El reloj marcaba las 11:15 a. m. Me había quedado dormido; apenas estaba saliendo de casa para llegar a la reunión de las 11:00 de mi iglesia.
Empecé a hacer mis cálculos:
«20 minutos de tráfico me harían llegar a las 11:35. Considerando que al comienzo de la reunión hay unas palabras de bienvenida, y luego una oración y cinco canciones, seguro me alcanza el tiempo para llegar a la prédica. Uff, qué alivio».
A mi «yo adolescente» no le preocupaba tanto si se perdía los cantos. Lo importante era el sermón, ¿cierto? En mi mente, la adoración congregacional con música era solo un complemento para la reunión de la iglesia.
Lo digo para mi vergüenza. ¡Qué fácil es perder de vista la importancia real de la adoración!

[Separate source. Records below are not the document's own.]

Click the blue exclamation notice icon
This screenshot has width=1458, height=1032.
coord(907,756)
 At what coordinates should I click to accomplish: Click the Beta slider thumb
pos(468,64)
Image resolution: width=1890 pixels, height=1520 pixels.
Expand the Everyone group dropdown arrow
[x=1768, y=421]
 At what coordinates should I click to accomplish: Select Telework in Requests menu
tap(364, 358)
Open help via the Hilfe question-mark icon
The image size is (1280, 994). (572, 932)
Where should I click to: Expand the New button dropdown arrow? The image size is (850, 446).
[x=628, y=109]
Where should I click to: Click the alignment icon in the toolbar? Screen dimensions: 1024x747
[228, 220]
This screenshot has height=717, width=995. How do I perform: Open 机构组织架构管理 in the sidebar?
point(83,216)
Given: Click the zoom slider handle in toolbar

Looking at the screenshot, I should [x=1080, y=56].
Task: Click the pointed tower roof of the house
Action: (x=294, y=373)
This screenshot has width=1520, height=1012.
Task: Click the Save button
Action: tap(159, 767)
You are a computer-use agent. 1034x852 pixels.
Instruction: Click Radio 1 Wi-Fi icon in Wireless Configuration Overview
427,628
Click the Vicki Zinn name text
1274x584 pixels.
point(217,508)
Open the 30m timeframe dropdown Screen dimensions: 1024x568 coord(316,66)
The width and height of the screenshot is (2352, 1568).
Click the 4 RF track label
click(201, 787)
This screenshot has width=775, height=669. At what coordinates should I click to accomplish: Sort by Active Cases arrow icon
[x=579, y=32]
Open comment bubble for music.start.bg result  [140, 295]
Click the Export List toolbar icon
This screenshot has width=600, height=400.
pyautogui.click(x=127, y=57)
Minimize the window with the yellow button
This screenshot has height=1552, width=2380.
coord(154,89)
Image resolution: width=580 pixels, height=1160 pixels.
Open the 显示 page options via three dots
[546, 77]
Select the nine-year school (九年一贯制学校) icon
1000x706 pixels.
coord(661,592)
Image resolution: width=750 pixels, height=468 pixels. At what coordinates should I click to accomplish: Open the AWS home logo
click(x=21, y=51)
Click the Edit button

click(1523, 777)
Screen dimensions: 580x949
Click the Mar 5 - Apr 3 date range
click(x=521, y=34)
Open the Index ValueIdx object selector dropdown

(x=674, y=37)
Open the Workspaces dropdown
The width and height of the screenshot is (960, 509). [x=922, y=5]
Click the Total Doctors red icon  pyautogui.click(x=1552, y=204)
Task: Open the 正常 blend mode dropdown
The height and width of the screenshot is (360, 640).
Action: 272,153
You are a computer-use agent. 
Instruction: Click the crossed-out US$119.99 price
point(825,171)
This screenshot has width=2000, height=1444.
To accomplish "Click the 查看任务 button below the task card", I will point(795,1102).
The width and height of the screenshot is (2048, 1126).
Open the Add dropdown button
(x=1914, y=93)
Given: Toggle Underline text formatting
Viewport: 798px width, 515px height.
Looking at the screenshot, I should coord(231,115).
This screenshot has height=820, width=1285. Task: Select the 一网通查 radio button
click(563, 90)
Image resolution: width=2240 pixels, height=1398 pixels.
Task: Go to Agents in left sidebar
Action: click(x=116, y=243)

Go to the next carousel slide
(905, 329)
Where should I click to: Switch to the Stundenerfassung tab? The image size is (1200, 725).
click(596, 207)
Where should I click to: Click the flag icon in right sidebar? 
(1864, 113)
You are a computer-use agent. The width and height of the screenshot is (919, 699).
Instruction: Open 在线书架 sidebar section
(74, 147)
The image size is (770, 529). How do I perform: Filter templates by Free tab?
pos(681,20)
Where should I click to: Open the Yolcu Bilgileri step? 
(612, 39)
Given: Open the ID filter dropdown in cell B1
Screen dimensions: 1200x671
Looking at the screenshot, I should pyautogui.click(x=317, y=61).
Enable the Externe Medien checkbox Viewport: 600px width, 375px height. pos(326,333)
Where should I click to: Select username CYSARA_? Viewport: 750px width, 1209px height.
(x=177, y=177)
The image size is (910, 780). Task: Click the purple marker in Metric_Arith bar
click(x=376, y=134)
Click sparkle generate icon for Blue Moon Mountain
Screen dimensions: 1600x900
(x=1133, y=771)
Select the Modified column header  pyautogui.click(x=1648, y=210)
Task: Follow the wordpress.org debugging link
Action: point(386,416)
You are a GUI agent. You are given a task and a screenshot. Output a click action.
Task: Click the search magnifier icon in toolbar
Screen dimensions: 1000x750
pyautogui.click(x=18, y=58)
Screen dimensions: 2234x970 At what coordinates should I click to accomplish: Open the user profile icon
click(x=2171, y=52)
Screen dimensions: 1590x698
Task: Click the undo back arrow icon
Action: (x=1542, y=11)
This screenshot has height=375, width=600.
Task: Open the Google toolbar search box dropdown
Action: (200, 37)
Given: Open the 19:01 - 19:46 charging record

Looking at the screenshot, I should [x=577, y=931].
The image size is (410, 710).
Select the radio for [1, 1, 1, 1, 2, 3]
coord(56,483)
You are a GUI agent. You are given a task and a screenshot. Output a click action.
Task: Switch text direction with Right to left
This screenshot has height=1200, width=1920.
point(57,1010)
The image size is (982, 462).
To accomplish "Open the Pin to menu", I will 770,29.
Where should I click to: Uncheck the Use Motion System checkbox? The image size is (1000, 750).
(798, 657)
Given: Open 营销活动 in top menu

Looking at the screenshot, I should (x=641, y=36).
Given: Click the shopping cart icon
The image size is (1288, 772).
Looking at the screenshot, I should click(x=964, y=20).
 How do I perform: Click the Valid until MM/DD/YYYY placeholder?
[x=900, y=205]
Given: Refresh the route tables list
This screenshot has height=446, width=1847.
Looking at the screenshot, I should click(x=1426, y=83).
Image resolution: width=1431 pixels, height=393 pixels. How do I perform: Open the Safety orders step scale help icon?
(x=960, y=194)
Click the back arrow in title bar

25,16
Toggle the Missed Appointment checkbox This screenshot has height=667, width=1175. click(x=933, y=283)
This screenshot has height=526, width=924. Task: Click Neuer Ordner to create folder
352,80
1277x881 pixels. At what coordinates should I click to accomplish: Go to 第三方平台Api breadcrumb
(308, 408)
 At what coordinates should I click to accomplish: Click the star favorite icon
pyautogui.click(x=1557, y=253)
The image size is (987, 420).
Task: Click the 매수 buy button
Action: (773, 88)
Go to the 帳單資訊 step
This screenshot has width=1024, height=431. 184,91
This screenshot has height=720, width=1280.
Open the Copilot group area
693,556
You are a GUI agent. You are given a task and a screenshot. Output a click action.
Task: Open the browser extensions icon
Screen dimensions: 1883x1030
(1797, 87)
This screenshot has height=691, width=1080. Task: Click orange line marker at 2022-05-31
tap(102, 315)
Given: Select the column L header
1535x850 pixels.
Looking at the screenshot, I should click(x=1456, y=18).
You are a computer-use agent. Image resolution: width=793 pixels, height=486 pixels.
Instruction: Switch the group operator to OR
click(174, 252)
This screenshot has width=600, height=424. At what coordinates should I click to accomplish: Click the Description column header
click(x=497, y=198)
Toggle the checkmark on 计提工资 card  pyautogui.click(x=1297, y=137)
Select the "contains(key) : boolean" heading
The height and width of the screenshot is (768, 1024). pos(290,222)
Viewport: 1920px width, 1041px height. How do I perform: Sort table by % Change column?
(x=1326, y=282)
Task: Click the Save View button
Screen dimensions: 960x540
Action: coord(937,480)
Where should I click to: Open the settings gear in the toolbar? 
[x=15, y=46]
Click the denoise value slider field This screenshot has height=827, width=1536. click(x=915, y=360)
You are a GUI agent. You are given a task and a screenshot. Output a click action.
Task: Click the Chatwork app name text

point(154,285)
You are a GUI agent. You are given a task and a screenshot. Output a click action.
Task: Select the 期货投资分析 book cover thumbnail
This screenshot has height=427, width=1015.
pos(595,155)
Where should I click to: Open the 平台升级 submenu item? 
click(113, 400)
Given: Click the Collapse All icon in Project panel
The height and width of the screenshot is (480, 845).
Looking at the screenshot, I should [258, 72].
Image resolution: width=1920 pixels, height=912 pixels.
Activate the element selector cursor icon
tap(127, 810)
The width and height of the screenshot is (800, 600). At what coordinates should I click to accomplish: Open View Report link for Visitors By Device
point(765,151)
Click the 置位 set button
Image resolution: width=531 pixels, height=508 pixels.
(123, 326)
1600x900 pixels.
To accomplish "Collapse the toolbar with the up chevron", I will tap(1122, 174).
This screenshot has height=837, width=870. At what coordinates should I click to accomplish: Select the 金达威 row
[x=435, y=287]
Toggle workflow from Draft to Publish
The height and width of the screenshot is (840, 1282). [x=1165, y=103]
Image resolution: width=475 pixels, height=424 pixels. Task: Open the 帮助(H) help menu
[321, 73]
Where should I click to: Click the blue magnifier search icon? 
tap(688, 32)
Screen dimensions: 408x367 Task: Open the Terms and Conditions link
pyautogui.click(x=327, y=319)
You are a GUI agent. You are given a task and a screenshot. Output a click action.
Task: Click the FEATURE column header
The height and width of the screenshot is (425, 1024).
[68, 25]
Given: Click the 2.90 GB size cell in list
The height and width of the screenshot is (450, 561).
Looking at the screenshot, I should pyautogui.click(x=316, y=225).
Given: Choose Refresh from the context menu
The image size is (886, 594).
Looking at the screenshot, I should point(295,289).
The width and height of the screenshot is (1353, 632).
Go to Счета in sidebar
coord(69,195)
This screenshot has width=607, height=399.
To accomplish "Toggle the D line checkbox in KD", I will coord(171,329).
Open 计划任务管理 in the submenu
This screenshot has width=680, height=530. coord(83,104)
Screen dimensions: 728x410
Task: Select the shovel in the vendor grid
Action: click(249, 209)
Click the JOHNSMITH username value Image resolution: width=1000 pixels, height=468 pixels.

La alabanza no es un relleno en la reunión del pueblo de Dios ni un mero entretenimiento para la gloria del ser humano. En palabras de John Piper:
El plan de reunirse semanalmente para la enseñanza, pero no para la adoración es como el plan de casarse sin sexo, por decirlo de una manera. O comer sin saborear. O hacer un descubrimiento sin emocionarse. O milagros sin asombro. O dádivas sin gratitud. O advertencias sin temor. O arrepentimiento sin lamentación. O resolución sin celo. O anhelos sin satisfacción. O ver sin observar (Exultación expositiva, 25).